Selected text:

○ ○ ○

Whole Food, Plant Based Diet: Benefits of the Most Powerful Green Living Idea Ever
There is one green living idea, however, that rises to the top in terms of benefits to you, to the world, and for your wallet: going vegetarian….or at the very least, eating less meat.
The environmental benefits of vegetarianism and the catastrophic environmental destruction of the livestock/factory farm industry are well documented. But for the 95% of the world that is not hard-core green, the health benefits of vegetarianism are perhaps a bigger draw. Recently, I attended a lecture by Dr. T. Colin Campbell, author of The China Study, about the linkages between animal product consumption and personal health. As someone who’s studied this for over 20 years, I was still blown away by how convincing the evidence, particularly with regard to cancer, that eating animal products is absolutely terrible for our health. A vegan diet can even help improve your skin.
Among the mind-blowing findings that Dr. Campbell showed during his talk:
- As a percentage of GDP, the U.S. spends more than any other country in the world on health care, about double the next biggest spender. The results? A terrible life expectancy, and levels of heart disease, diabetes, obesity, cancer, and other epidemics that are higher than the global average by wide margins. We also use double the amount of pharmaceutical drugs as other countries…in fact we lead the world in pharmaceutical use.
- Funding for nutrition research is virtually non-existent…roughly 3% of total medical research.
- Animal products are completely lacking vital nutrients that help our bodies–antioxidants and complex carbs are only found in plant foods. In addition, vitamins are virtually non-existent in animal products.

○ ○ ○

Records shown:
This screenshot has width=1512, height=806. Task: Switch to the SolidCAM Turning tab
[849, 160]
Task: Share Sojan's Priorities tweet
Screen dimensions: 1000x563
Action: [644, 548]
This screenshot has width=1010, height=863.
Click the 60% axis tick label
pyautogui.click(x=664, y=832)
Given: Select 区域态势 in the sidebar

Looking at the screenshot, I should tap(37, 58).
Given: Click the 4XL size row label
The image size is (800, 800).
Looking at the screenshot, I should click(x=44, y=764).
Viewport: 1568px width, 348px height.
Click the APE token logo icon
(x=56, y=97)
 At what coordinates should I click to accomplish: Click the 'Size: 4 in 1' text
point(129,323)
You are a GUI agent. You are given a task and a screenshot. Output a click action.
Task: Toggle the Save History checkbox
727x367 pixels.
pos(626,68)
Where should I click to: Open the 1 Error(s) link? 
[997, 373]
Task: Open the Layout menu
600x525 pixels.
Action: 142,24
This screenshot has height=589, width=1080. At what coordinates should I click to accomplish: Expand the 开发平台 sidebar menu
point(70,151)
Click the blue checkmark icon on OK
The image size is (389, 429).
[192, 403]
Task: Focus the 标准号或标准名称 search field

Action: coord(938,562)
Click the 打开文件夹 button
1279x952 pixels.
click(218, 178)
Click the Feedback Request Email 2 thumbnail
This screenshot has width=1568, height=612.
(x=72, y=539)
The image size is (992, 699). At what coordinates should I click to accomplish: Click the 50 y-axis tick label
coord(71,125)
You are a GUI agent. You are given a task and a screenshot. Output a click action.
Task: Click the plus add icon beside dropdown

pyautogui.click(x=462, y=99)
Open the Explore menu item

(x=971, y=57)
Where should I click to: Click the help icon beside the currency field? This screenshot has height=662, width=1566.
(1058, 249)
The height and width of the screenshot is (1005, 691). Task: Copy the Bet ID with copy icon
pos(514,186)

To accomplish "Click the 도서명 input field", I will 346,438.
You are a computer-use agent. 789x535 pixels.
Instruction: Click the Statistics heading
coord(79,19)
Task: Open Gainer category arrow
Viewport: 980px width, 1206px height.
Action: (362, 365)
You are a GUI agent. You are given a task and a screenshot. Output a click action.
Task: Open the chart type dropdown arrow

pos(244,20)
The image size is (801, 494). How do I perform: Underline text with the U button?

○ ○ ○

Work task 1: In the plant-based diet article, rewrite the passage between "Among the mind-blowing" and "total medical research.", inclusive, swapping "pharmaceutical" for "prescription".
Work task 2: Extend the plant-based diet article from its last sentence.

Response box 1:
Among the mind-blowing findings that Dr. Campbell showed during his talk:
- As a percentage of GDP, the U.S. spends more than any other country in the world on health care, about double the next biggest spender. The results? A terrible life expectancy, and levels of heart disease, diabetes, obesity, cancer, and other epidemics that are higher than the global average by wide margins. We also use double the amount of prescription drugs as other countries…in fact we lead the world in prescription use.
- Funding for nutrition research is virtually non-existent…roughly 3% of total medical research.

Response box 2:
- The U.S. Recommended Daily Allowance (RDA) of protein is roughly 10% of calories. But the study that that number was derived from was a study of young men (who likely need more protein than other demographic groups), and showed that the minimum protein needs for this group was 6% of calories. The problem, according to Campbell, is that the USDA then adds two standard deviations, just to err on the “safe” side and ensure that people get more than they likely need. But even if you add those two standard deviations to the protein needed by the most protein hungry demographic in our species, it’s only about 10%. Plant-based foods contain about 9-11% protein. Animal products contain about 15-20%.
- There is a very strong correlation between the amount of animal products eaten and rates of cancer. Dr. Campbell’s 30+ year history of research in the field has shown an exceptionally clear result with both human and animal studies that ties overall disease (specifically, but not limited to, cancer) with animal product consumption. And protein, which everyone thinks they need more of, is the culprit! In one experiment, rats that were fed a diet of 20% protein got tumors 100% of the time (30 out of 30 test subjects). Rats that were fed a diet of 5% protein got tumors on their livers 0% of the time (0 out of 12 test subjects). Further, researchers were able to “turn the cancer on, and turn the cancer off” by manipulating levels of protein intake. When rats with cancer were switched to a plant based, 5% protein diet, cancer was literally “turned off”. When they then returned those same rats to the 20% protein regimen, it turned the cancer back on.
Want to know more about Dr. Campbell’s work, but don’t want to spend the time to read the 1000 page plus tome on all the medical science? No worries…just make sure to catch Forks Over Knives, if you haven’t seen it already.